Ravid, un hombre calvo de formas paternales y camisa blanca, recuerda cuándo, en los sesenta y setenta, en plena infancia del estado israelí, la retransmisión de Eurovisión se traía enlatada desde Europa, se doblaba al hebreo y se emitía dos semanas después que en Europa. Se convirtió en un programa de culto. “En 1978 ganamos, con Izhar Cohen [con la canción A-ba-ni-bi], y supuso un antes y después. Sentimos que nos estábamos presentando al mundo”, explica Ravid. Eurovisión se convirtió entonces en un arma geopolítica, un despliegue de valía israelí. Si la Partida del Siglo entre Bobby Fischer y Boris Spassky del Mundial de Ajedrez de 1972 se pudo ver campo de batalla de la Guerra Fría, Eurovisión se puede ver como un logro geopolítico del Estado israelí. Hablando para EL PAÍS, ya con 68 años todavía bajo una considerable melena negra (esta vez color tinte), Cohen recuerda el peso que tuvo su victoria. “Todos los implicados en aquella interpretación acabamos sufriendo ataques de nervios en los meses siguientes, uno por uno caímos todos”, recuerda para EL PAÍS en una visita a Tel Aviv organizada por la Europe Israel Press Association (EIPA)
En 1998 ganaron de nuevo, con Dana International. Ravid presentó aquella gala. Y el sentimiento pasó a otra generación. “De Israel ahí fuera se sabe que tenemos guerra y camellos”, lamenta Daniel, de 28 años, del extenso y burocrático club de fans de Eurovisión del país. “Eurovisión es más que un festival: es una vía de escape a lo complicado e intenso que es vivir aquí”. Como remata Ravid: “Nos gusta considerarnos parte de Europa, pero no sentimos que sea recíproco. El festival nos pone en el mapa”.
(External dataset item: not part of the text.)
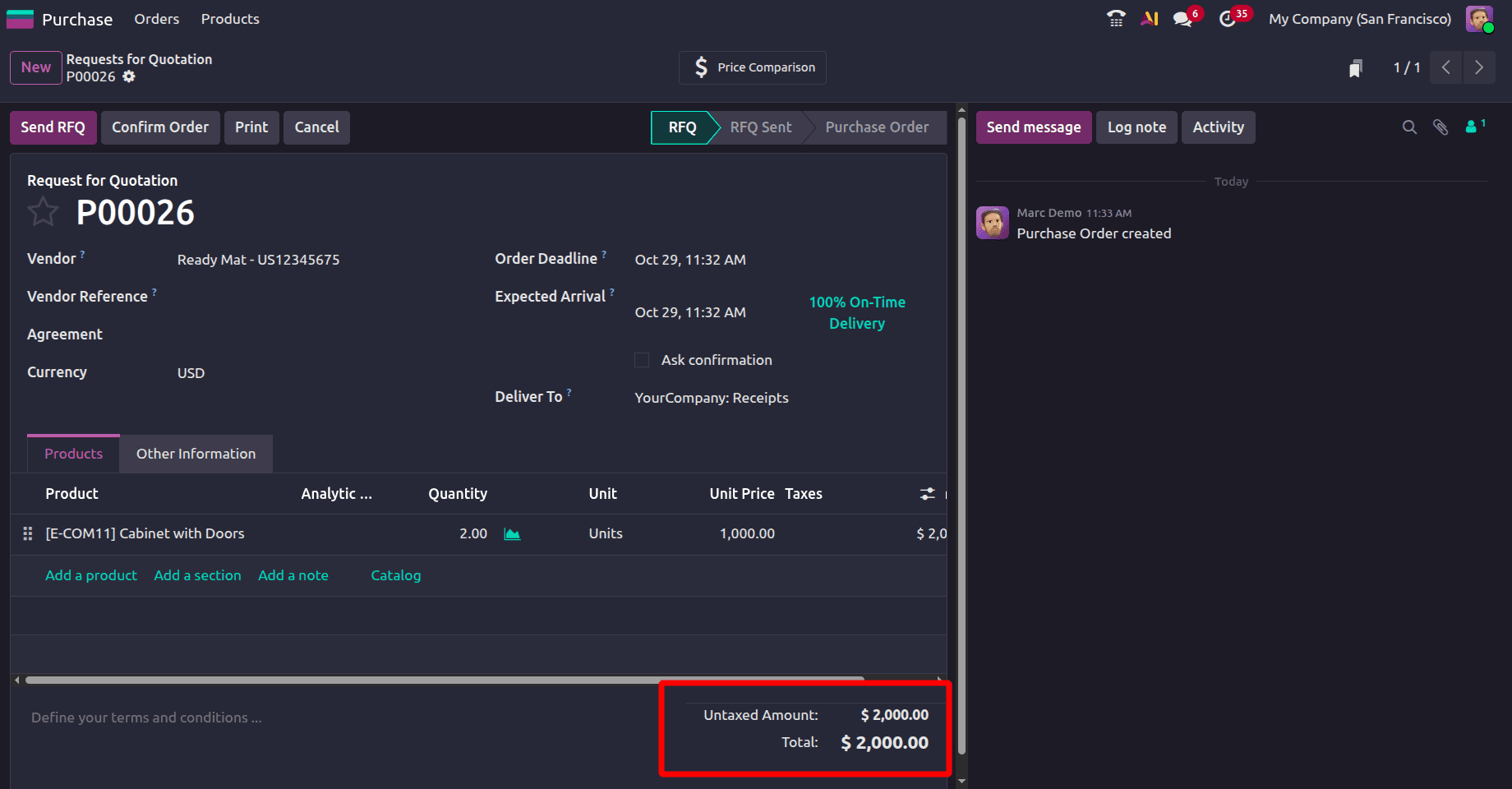Open the user account avatar menu
Screen dimensions: 1512x789
click(1478, 18)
Ahora esta pulsión tiene que conciliarse con otras mucho más serias. Algunas de las políticas del país suman más críticos que nunca en su corta historia. El despliegue de poderío ha cambiado de significado: de hecho, el gobierno se ha negado a financiar su parte de Eurovisión como era de esperar (el coste generalmente se reparte entre el Ejecutivo, la ciudad y la televisión pública). “Su parte ha salido de recortar los presupuestos de los programas de la televisión pública”, alerta Davidovitch. A sus espaldas, un sueco de dos metros y el pelo de Keith Richards comenta: “La ambición, es problema siempre es la ambición”. Es Ola Melzig, el jefe de producción. Esta es su decimoquinta gala.
Y el riesgo de algún tipo de boicot en directo es más real que nunca. “El año pasado, en Lisboa, un espontáneo saltó al escenario durante la actuación de Inglaterra”, recuerda Ravid. “Nosotros no queremos eso. Esto no es el fútbol, donde los jugadores y los fans rompen las reglas. Esto es el mayor evento musical en directo de la televisión. Va a venir Madonna. Todos los países han confirmado su presencia. Piensan que es gracioso, pero para nosotros, esto es muy serio. En Israel, Eurovisión no es una broma”.